Litoranea and Specchia

The Litoranea, a narrow and winding clifftop road on the coast bounded by stone walls that run for miles, took me down from Otranto through Porto Badisco, Castro, and on to San Maria de Leuca.  The sea was steely and the sky was grey, and much of the way it rained heavily as I slalomed through roadside sprays of pink and white oleander and lush green trees, listening to Bronx River Parkway and Chris Joss.  Cool.

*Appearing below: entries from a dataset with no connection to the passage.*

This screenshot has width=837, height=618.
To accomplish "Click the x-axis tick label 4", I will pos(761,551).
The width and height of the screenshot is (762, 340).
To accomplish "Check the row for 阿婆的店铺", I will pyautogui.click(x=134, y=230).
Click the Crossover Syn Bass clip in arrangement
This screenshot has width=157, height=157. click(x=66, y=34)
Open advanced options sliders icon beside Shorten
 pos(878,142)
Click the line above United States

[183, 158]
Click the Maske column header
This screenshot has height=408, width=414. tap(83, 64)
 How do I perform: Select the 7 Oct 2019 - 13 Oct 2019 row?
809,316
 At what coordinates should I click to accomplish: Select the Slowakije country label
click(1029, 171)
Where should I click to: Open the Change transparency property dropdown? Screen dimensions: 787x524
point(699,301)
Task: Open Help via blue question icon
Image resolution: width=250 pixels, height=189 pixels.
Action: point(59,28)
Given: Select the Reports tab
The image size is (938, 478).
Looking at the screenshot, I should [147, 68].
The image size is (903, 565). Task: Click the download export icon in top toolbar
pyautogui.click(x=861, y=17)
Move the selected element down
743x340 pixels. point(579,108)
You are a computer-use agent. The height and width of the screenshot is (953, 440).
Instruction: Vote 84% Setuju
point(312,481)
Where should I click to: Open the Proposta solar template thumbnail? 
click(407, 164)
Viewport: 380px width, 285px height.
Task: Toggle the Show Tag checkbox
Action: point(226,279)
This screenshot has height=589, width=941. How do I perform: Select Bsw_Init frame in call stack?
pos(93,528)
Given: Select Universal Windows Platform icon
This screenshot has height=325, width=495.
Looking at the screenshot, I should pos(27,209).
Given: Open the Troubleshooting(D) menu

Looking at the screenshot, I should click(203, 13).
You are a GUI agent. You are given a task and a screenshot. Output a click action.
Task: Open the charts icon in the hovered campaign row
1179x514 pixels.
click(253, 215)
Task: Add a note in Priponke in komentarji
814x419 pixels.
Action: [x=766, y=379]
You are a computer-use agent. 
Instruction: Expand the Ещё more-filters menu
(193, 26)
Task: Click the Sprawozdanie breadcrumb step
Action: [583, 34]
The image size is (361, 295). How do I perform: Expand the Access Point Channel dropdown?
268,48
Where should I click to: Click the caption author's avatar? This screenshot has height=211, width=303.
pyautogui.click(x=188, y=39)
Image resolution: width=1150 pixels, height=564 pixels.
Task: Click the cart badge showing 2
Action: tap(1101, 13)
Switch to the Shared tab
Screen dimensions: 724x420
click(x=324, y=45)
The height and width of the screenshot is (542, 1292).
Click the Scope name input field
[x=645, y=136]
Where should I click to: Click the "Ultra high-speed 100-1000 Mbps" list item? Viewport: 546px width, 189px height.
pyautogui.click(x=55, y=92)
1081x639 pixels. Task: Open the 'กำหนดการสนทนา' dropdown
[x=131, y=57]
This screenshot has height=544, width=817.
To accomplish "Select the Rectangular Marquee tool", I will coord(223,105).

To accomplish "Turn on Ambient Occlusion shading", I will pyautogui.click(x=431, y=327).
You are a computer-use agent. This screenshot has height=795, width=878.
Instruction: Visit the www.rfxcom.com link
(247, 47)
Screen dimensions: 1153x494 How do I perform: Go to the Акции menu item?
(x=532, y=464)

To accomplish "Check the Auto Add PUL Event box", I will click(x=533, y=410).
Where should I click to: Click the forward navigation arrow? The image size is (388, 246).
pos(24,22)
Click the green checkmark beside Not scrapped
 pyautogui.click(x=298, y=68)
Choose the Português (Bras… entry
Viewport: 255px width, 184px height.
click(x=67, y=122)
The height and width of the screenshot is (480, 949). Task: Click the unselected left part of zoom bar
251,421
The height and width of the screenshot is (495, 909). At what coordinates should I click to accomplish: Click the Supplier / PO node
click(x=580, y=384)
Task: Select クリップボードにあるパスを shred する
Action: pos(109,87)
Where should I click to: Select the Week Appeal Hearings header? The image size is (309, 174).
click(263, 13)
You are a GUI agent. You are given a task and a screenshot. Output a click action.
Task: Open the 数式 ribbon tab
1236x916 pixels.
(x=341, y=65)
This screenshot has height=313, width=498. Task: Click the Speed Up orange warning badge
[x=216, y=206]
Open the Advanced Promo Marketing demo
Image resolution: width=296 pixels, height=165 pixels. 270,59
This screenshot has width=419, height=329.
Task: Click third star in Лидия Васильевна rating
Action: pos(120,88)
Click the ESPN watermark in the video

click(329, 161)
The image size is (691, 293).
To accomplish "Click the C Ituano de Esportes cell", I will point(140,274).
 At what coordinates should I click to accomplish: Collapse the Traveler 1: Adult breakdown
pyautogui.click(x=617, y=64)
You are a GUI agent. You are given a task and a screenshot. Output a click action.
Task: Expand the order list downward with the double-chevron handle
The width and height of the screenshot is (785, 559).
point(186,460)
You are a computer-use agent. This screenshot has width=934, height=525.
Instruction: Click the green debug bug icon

In Leuca I tried to find a B&B recommended in my Lonely Planet, but was told by the waitress of the cafe which now occupies the building that it closed last year.  However, she happened to run a B&B herself five kilometres out of town in Morciano, to which she gave me directions.  Well, it was fifteen kilometres, not five, and the breeze-block town was depressing as hell, so I kept going until I hit a little town called Specchia.  In the last hour of light I saw a sign for B&B Vento Solare.  I rang the number and spent all my Italian enquiring if a room was available.  After I concluded that it was, the conversation descended into: “Pronto.”  “I’m sorry, I don’t understand.”  “Che?  No capisco.”  “Um… parla inglese?”  “Dov’è lei?”  Well, I found my way and found myself talking to the proprietress’ mother, who spoke no English, while I waited for the proprietress’ son to arrive, who did.  She was very pleasant, but the conversation was stilted and agonisingly slow as I fumbled through my phrasebook, telling her that I’m here on holiday, that Salento is pretty, that her garden is pretty, that I am hungry.  There’s nothing like necessity for learning quickly.

The next day I got a bloody €39 parking ticket in San Cesárea Terme.  The municipal police in Salento prowl for tourists in the high season.  I parked briefly in a lot clearly marked for parking but not for the need to purchase a ticket from the one hidden ticket machine.  I was there for all of ten minutes while I was declined access to my money by a cash machine up the road.